From the records below, print exactly the lines starting at the one containing "Screenshot is 820x2269." and ending at the one containing "Fears vs Success", ends included, and nothing else.
═══ Supplied records ═══
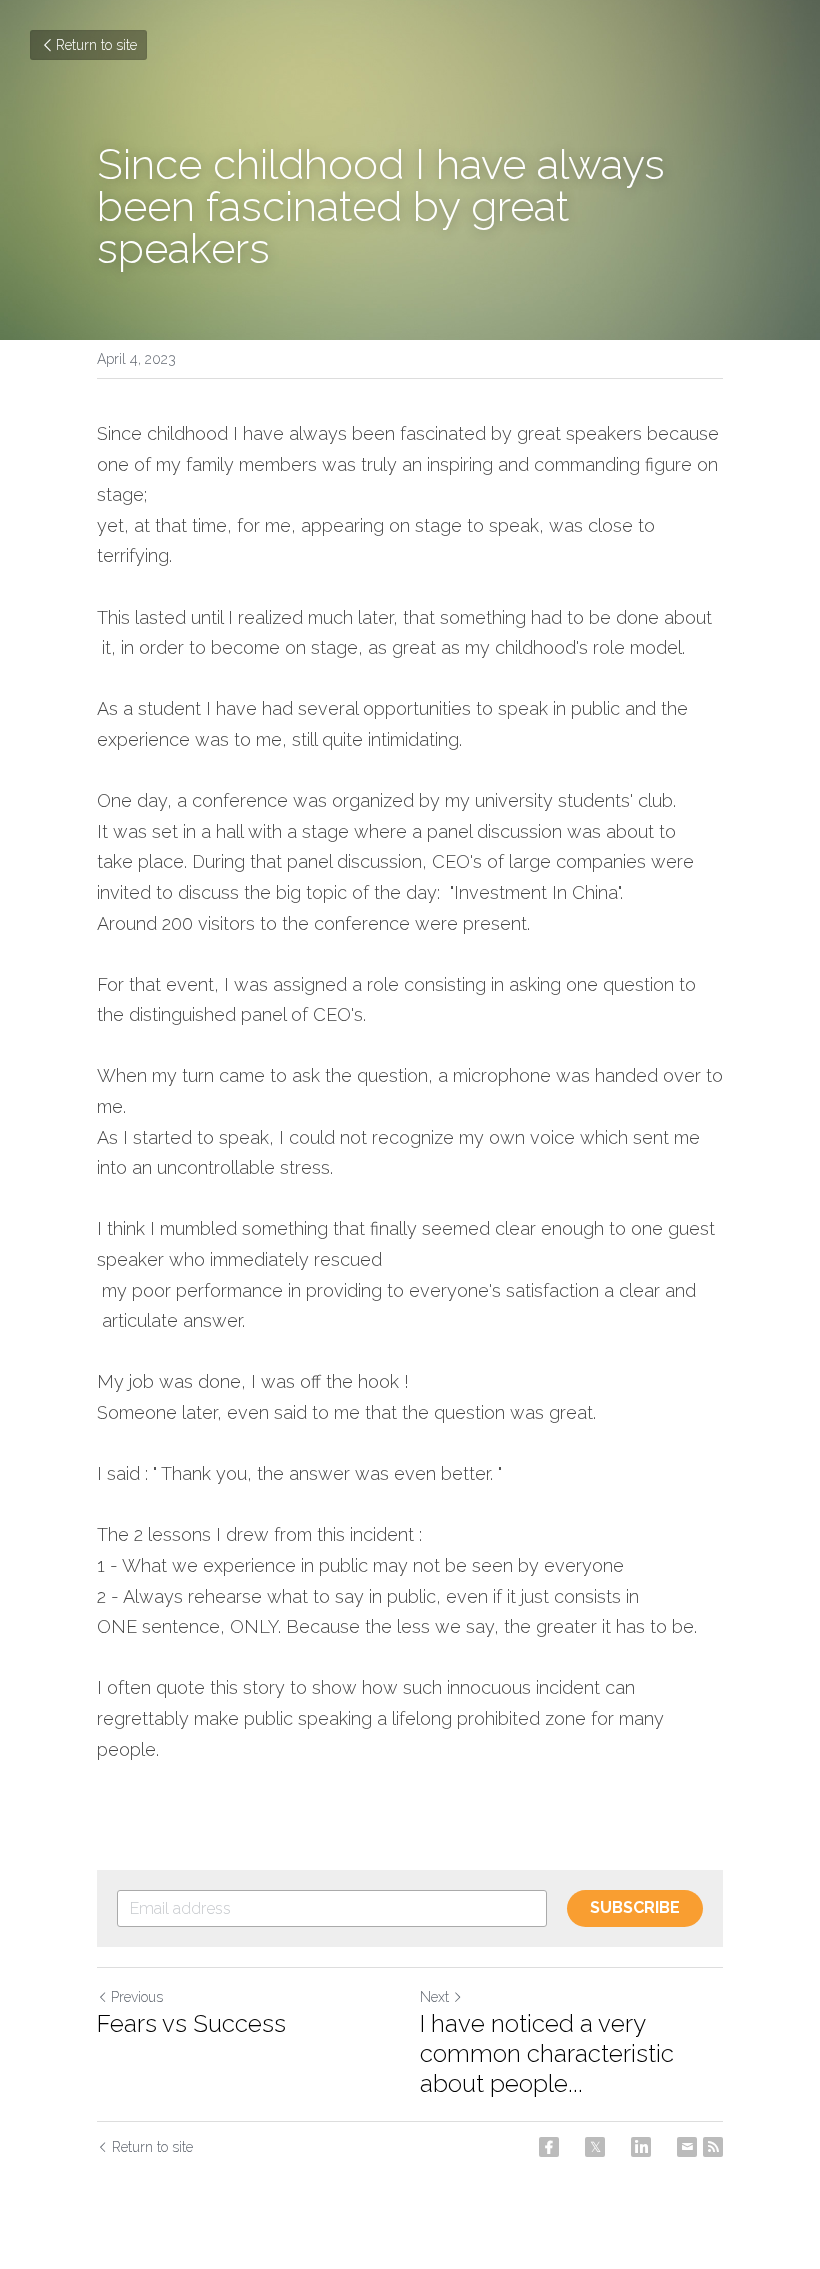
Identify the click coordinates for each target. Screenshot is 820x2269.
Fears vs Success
═══
═══ Supplied records ═══
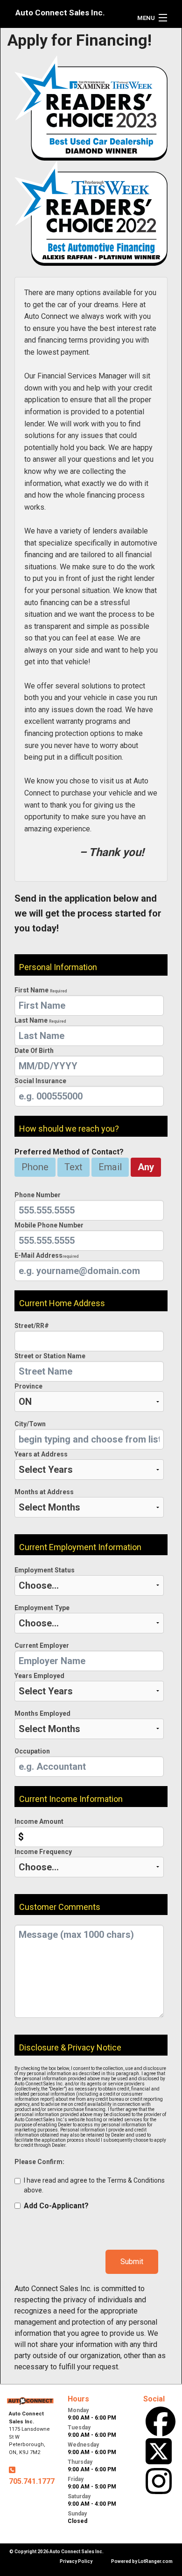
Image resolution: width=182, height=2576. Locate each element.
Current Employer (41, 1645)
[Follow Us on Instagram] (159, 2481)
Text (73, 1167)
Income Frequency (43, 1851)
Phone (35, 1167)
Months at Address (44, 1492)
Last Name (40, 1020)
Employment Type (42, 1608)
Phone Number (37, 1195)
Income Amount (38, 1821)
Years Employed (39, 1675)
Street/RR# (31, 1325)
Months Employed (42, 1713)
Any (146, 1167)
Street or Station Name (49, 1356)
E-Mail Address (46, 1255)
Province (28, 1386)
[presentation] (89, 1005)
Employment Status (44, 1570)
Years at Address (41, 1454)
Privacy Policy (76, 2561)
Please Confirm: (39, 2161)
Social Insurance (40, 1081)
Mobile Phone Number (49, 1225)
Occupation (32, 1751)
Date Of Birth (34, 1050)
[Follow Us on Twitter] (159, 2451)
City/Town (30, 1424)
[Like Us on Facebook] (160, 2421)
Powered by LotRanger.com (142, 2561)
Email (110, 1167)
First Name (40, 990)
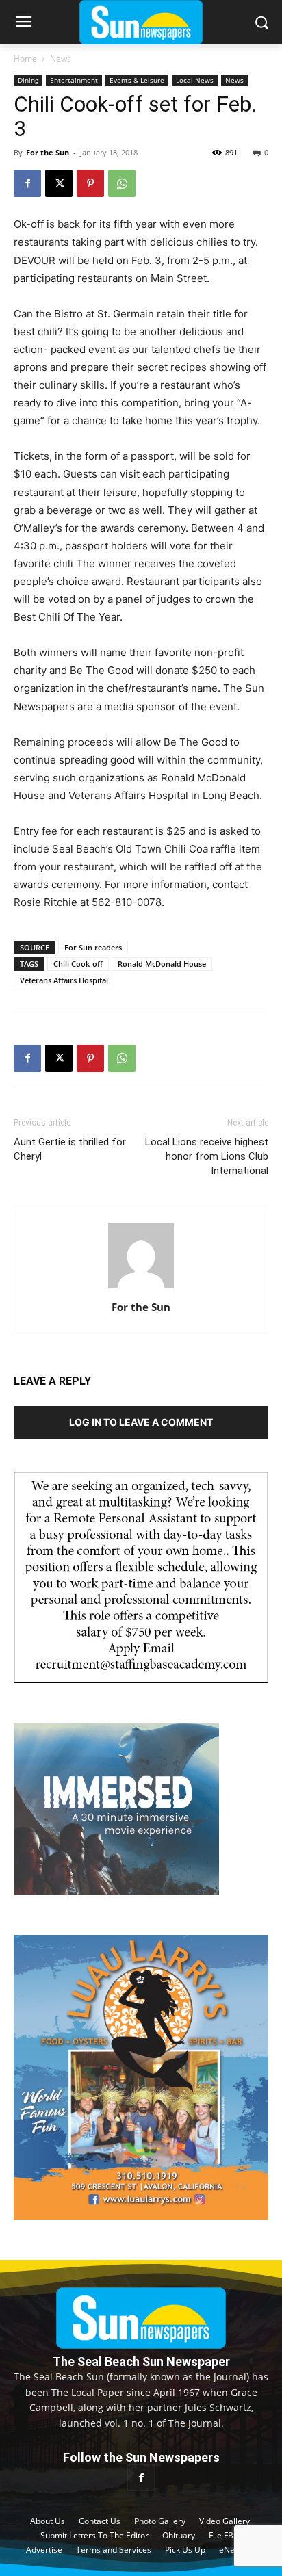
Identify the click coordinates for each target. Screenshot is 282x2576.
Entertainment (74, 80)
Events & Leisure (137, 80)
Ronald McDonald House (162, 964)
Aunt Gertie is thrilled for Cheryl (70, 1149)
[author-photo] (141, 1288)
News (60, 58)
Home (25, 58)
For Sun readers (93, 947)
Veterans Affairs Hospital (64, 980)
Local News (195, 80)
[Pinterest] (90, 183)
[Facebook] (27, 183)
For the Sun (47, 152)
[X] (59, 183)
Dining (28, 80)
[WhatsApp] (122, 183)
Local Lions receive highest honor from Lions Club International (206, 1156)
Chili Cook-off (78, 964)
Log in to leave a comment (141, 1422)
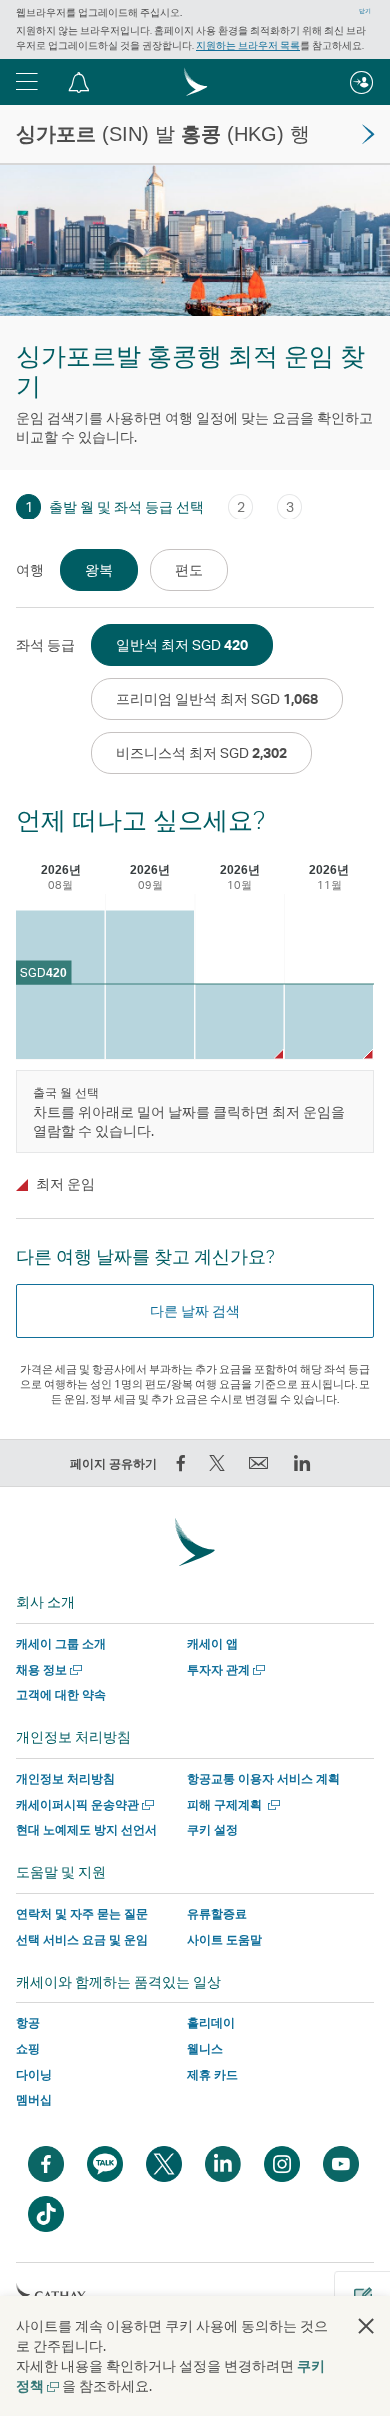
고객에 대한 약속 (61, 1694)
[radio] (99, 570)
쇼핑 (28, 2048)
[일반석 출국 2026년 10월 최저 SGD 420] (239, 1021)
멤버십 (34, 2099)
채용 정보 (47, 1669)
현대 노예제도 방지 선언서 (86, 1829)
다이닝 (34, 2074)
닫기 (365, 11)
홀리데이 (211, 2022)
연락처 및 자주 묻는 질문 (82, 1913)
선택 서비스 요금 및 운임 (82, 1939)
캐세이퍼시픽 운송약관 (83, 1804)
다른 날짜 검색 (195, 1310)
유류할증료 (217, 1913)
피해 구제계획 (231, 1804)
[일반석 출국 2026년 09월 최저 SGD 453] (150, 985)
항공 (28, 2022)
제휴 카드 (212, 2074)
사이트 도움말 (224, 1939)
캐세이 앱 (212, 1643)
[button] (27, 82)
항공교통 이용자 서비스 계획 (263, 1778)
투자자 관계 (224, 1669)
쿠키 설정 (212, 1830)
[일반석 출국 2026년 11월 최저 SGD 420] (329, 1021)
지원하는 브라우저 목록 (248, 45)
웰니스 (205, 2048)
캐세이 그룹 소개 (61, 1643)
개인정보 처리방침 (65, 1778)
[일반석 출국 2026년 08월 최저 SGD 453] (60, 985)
═══
Result of the task:
Identify the click coordinates for each target. Screenshot is 820x2269.
Fears vs Success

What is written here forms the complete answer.